Je pense qu'il est utopique de se croire à l'abri de tout sous prétexte que l'on est sur Mac... mahleuresement, le mac utllise des composants au même titre que les PC, et même si les composants choisis sont de bonne qualité, le tx 0 de défaut n'existe pas.

Par contre, il est vrai que moyennant une somme raisonnable, une sauvegarde régulière de tes données sur un disque dur externe n'est pas inutile. Depuis que j'ai perdu 300 photos, je ne prend plus de risques... maintenant que j'en ai plus de 3000 + tous les documents administratifs divers 

Le top rapport qualité/prix: un boitier Firewire externe + disque dur 3,5" (moins cher qu'un tout fait par un constructeur  ).
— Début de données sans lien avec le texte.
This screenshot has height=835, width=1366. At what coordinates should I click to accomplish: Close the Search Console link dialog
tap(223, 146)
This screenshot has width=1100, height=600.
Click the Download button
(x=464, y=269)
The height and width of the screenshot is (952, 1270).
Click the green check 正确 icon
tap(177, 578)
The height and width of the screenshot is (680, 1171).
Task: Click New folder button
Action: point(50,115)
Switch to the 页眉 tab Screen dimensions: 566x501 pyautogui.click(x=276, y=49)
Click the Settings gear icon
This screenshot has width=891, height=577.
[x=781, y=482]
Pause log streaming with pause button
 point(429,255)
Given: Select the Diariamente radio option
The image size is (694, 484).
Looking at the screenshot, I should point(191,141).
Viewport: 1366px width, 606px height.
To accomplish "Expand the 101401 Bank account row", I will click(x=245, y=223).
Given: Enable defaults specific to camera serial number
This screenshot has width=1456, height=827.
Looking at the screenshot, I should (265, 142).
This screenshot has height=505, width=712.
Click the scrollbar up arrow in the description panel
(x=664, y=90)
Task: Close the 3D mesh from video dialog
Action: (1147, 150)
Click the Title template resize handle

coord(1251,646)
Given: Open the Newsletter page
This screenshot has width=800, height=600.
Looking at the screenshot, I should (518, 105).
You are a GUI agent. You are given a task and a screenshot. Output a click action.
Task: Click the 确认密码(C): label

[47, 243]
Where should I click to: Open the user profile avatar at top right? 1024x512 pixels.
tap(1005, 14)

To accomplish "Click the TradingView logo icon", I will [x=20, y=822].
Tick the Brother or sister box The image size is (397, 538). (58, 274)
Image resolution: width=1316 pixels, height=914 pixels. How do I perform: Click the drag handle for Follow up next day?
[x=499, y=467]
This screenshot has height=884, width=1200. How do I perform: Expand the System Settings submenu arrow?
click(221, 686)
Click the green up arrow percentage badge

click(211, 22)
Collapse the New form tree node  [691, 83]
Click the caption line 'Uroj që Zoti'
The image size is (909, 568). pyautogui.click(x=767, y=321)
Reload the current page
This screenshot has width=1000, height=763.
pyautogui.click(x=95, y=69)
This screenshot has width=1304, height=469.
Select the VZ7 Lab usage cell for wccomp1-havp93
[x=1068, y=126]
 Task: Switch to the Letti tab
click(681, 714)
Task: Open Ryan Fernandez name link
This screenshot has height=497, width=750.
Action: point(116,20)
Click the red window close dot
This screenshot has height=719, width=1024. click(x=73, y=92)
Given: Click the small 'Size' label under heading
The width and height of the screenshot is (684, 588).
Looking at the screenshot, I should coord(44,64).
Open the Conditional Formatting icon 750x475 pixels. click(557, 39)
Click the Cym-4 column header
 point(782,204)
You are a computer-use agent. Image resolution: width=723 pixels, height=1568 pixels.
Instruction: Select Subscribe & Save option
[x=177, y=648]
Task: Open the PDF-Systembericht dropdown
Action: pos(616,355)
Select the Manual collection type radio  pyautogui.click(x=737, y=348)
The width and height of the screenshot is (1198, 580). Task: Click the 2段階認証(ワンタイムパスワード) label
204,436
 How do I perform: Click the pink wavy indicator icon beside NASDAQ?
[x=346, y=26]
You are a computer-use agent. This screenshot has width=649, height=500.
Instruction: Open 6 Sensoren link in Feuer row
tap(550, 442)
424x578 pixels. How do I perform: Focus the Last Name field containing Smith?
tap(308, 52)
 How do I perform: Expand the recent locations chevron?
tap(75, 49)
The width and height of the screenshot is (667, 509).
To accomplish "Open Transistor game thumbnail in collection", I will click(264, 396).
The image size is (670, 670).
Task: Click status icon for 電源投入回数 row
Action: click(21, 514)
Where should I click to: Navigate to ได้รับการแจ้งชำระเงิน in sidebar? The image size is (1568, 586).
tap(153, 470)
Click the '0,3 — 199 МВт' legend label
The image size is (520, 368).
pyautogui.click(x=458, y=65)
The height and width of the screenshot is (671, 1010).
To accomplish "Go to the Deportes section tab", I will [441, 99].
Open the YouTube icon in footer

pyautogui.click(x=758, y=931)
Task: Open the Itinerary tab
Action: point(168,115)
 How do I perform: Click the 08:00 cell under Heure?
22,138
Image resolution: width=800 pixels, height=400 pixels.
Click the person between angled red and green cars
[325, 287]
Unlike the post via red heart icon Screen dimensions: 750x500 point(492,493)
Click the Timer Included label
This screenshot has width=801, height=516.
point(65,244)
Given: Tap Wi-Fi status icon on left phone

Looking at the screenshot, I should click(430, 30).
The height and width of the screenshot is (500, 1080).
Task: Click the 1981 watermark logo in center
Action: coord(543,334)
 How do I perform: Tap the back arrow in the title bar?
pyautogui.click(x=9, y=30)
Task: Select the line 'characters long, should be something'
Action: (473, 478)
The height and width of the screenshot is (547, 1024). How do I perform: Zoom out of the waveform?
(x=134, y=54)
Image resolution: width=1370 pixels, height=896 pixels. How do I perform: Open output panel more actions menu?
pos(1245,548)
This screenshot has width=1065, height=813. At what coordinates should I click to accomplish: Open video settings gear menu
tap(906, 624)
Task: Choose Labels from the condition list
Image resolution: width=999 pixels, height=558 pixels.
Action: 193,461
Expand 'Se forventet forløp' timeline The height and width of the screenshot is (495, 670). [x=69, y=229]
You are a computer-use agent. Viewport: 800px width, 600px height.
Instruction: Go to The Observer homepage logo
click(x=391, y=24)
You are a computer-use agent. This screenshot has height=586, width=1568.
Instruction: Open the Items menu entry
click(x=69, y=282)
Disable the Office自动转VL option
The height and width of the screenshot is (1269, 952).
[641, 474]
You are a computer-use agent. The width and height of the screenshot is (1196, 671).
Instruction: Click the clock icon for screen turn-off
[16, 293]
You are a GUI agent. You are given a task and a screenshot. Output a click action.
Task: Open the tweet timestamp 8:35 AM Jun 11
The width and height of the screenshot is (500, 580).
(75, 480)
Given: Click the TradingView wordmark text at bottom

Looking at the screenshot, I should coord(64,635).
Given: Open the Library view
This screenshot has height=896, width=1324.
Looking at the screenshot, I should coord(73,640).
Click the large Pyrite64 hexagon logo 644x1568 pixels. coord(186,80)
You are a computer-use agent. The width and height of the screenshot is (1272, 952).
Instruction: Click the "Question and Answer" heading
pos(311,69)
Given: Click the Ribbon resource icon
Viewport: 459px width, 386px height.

Tiens nous au courant de la suite.


----------



## Anonyme (5 Janvier 2005)

ptain quand tu vois que la plupart des DD tiennent 5 a 10 ans facile et que ca lache en 10 mois, c'est rageant et surprenant


----------



## GrandGibus (5 Janvier 2005)

enzo0511 a dit:
			
		

> ptain quand tu vois que la plupart des DD tiennent 5 a 10 ans facile et que ca lache en 10 mois, c'est rageant et surprenant



D'une part, tout dépend du disque, des conditions de stockage et pour finir des conditions d'utilisation.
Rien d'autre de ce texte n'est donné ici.